-- Your goal --
Each line in the listing is to be restated exactly.
--- START ---
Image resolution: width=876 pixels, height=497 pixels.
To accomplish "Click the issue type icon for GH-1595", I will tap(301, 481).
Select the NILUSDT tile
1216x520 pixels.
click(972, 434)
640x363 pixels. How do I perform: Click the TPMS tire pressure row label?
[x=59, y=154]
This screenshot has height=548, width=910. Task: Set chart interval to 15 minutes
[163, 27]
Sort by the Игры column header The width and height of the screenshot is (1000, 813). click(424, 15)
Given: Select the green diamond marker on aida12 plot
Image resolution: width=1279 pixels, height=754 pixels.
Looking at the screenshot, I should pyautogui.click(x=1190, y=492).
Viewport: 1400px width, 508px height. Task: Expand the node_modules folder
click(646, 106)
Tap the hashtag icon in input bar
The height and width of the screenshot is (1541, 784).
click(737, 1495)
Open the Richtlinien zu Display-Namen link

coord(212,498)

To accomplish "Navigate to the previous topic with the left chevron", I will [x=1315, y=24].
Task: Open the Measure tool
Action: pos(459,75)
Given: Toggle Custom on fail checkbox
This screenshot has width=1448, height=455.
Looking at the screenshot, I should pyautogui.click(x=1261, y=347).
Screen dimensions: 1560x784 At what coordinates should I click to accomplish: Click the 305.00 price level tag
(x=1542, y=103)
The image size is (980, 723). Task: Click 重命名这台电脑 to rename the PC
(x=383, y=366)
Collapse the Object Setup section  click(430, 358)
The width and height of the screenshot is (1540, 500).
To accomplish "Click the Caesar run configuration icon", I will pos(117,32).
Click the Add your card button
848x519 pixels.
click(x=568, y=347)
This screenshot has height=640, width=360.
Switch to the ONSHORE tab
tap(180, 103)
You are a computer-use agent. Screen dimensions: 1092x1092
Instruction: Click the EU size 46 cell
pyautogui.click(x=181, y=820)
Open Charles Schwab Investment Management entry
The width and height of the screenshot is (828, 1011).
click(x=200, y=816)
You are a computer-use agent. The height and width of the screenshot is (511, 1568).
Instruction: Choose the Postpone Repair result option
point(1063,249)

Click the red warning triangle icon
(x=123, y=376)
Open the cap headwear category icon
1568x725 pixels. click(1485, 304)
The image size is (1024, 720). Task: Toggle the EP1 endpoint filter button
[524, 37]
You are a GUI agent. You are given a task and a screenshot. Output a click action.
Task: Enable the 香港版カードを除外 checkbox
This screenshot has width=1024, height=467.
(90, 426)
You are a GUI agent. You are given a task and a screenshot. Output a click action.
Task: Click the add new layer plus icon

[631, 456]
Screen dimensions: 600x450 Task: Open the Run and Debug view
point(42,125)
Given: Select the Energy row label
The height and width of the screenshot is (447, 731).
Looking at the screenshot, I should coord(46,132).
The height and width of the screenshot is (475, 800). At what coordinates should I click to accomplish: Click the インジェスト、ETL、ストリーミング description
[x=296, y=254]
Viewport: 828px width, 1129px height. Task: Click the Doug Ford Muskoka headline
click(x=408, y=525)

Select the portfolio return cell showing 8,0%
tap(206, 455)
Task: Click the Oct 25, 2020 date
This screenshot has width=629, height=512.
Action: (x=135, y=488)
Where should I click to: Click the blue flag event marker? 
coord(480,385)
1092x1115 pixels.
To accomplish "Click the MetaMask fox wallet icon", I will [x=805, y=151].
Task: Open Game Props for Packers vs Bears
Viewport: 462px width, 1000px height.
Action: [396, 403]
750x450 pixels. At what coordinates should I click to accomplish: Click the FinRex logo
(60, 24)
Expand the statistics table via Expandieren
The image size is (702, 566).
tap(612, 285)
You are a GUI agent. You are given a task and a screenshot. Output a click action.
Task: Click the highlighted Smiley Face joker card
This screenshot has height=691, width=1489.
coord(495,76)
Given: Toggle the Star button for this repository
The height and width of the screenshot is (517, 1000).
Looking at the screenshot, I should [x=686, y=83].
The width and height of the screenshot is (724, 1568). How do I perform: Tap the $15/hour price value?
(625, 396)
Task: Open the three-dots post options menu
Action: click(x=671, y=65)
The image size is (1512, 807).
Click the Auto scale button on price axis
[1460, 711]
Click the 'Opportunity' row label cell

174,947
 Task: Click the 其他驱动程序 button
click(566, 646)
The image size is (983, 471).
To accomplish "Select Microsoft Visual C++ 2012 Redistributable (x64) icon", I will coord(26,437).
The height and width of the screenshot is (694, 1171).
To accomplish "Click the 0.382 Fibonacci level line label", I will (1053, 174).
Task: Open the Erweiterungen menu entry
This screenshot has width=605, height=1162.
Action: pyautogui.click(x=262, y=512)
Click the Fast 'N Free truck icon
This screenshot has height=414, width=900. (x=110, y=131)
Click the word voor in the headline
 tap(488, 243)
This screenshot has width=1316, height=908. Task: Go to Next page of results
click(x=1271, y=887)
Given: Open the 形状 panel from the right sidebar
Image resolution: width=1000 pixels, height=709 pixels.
--- END ---
-- Output of the exercise --
Image resolution: width=876 pixels, height=497 pixels.
To accomplish "Click the issue type icon for GH-1595", I will tap(301, 481).
Select the NILUSDT tile
1216x520 pixels.
click(972, 434)
640x363 pixels. How do I perform: Click the TPMS tire pressure row label?
[x=59, y=154]
This screenshot has height=548, width=910. Task: Set chart interval to 15 minutes
[163, 27]
Sort by the Игры column header The width and height of the screenshot is (1000, 813). click(424, 15)
Given: Select the green diamond marker on aida12 plot
Image resolution: width=1279 pixels, height=754 pixels.
Looking at the screenshot, I should pyautogui.click(x=1190, y=492).
Viewport: 1400px width, 508px height. Task: Expand the node_modules folder
click(646, 106)
Tap the hashtag icon in input bar
The height and width of the screenshot is (1541, 784).
click(737, 1495)
Open the Richtlinien zu Display-Namen link

coord(212,498)

To accomplish "Navigate to the previous topic with the left chevron", I will [x=1315, y=24].
Task: Open the Measure tool
Action: pos(459,75)
Given: Toggle Custom on fail checkbox
This screenshot has width=1448, height=455.
Looking at the screenshot, I should pyautogui.click(x=1261, y=347).
Screen dimensions: 1560x784 At what coordinates should I click to accomplish: Click the 305.00 price level tag
(x=1542, y=103)
The image size is (980, 723). Task: Click 重命名这台电脑 to rename the PC
(x=383, y=366)
Collapse the Object Setup section  click(430, 358)
The width and height of the screenshot is (1540, 500).
To accomplish "Click the Caesar run configuration icon", I will pos(117,32).
Click the Add your card button
848x519 pixels.
click(x=568, y=347)
This screenshot has height=640, width=360.
Switch to the ONSHORE tab
tap(180, 103)
You are a computer-use agent. Screen dimensions: 1092x1092
Instruction: Click the EU size 46 cell
pyautogui.click(x=181, y=820)
Open Charles Schwab Investment Management entry
The width and height of the screenshot is (828, 1011).
click(x=200, y=816)
You are a computer-use agent. The height and width of the screenshot is (511, 1568).
Instruction: Choose the Postpone Repair result option
point(1063,249)

Click the red warning triangle icon
(x=123, y=376)
Open the cap headwear category icon
1568x725 pixels. click(1485, 304)
The image size is (1024, 720). Task: Toggle the EP1 endpoint filter button
[524, 37]
You are a GUI agent. You are given a task and a screenshot. Output a click action.
Task: Enable the 香港版カードを除外 checkbox
This screenshot has width=1024, height=467.
(90, 426)
You are a GUI agent. You are given a task and a screenshot. Output a click action.
Task: Click the add new layer plus icon

[631, 456]
Screen dimensions: 600x450 Task: Open the Run and Debug view
point(42,125)
Given: Select the Energy row label
The height and width of the screenshot is (447, 731).
Looking at the screenshot, I should coord(46,132).
The height and width of the screenshot is (475, 800). At what coordinates should I click to accomplish: Click the インジェスト、ETL、ストリーミング description
[x=296, y=254]
Viewport: 828px width, 1129px height. Task: Click the Doug Ford Muskoka headline
click(x=408, y=525)

Select the portfolio return cell showing 8,0%
tap(206, 455)
Task: Click the Oct 25, 2020 date
This screenshot has width=629, height=512.
Action: (x=135, y=488)
Where should I click to: Click the blue flag event marker? 
coord(480,385)
1092x1115 pixels.
To accomplish "Click the MetaMask fox wallet icon", I will [x=805, y=151].
Task: Open Game Props for Packers vs Bears
Viewport: 462px width, 1000px height.
Action: [396, 403]
750x450 pixels. At what coordinates should I click to accomplish: Click the FinRex logo
(60, 24)
Expand the statistics table via Expandieren
The image size is (702, 566).
tap(612, 285)
You are a GUI agent. You are given a task and a screenshot. Output a click action.
Task: Click the highlighted Smiley Face joker card
This screenshot has height=691, width=1489.
coord(495,76)
Given: Toggle the Star button for this repository
The height and width of the screenshot is (517, 1000).
Looking at the screenshot, I should [x=686, y=83].
The width and height of the screenshot is (724, 1568). How do I perform: Tap the $15/hour price value?
(625, 396)
Task: Open the three-dots post options menu
Action: click(x=671, y=65)
The image size is (1512, 807).
Click the Auto scale button on price axis
[1460, 711]
Click the 'Opportunity' row label cell

174,947
 Task: Click the 其他驱动程序 button
click(566, 646)
The image size is (983, 471).
To accomplish "Select Microsoft Visual C++ 2012 Redistributable (x64) icon", I will coord(26,437).
The height and width of the screenshot is (694, 1171).
To accomplish "Click the 0.382 Fibonacci level line label", I will (1053, 174).
Task: Open the Erweiterungen menu entry
This screenshot has width=605, height=1162.
Action: pyautogui.click(x=262, y=512)
Click the Fast 'N Free truck icon
This screenshot has height=414, width=900. (x=110, y=131)
Click the word voor in the headline
 tap(488, 243)
This screenshot has width=1316, height=908. Task: Go to Next page of results
click(x=1271, y=887)
Given: Open the 形状 panel from the right sidebar
Image resolution: width=1000 pixels, height=709 pixels.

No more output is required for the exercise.